EXTRAIT DU DOCUMENT:
★ ★ ★

Dans un billet [3]intitulé Tunisie, dis que nous nous trompons, Saudi Hala_In_USA pose ces questions :

Par la suite, tous les yeux du monde arabe se tournent vers la Tunisie, est-ce que ce serait un nouveau commencement d'une démocratie sans précédent [4] pour le Moyen-Orient ? attirant d'autres pays à suivre l'exemple ? ou tomberait-elle sous la coupe des islamistes [5] ou des hommes du même vieux Ben Ali [6] sous d'autres noms ?

★ ★ ★

DONNÉES AFFICHÉES:
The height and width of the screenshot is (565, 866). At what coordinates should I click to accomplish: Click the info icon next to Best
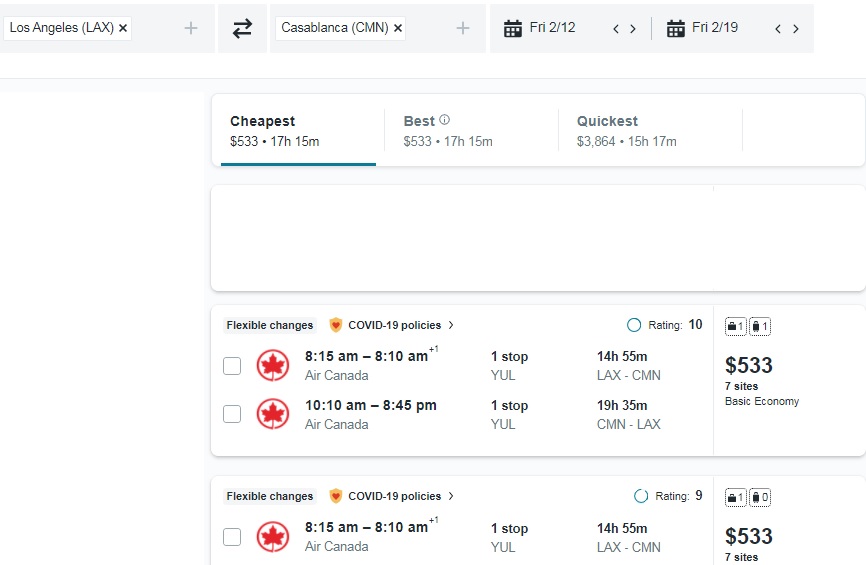(x=445, y=120)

★ ★ ★

CONSIGNE: Veuillez modifier le passage de l'extrait sur la Tunisie compris entre "Par la suite, tous" et "d'autres noms ?", bornes incluses, en y remplaçant "démocratie" par "république". Redonnez ensuite ce passage en entier.

RÉSULTAT ATTENDU:
Par la suite, tous les yeux du monde arabe se tournent vers la Tunisie, est-ce que ce serait un nouveau commencement d'une république sans précédent [4] pour le Moyen-Orient ? attirant d'autres pays à suivre l'exemple ? ou tomberait-elle sous la coupe des islamistes [5] ou des hommes du même vieux Ben Ali [6] sous d'autres noms ?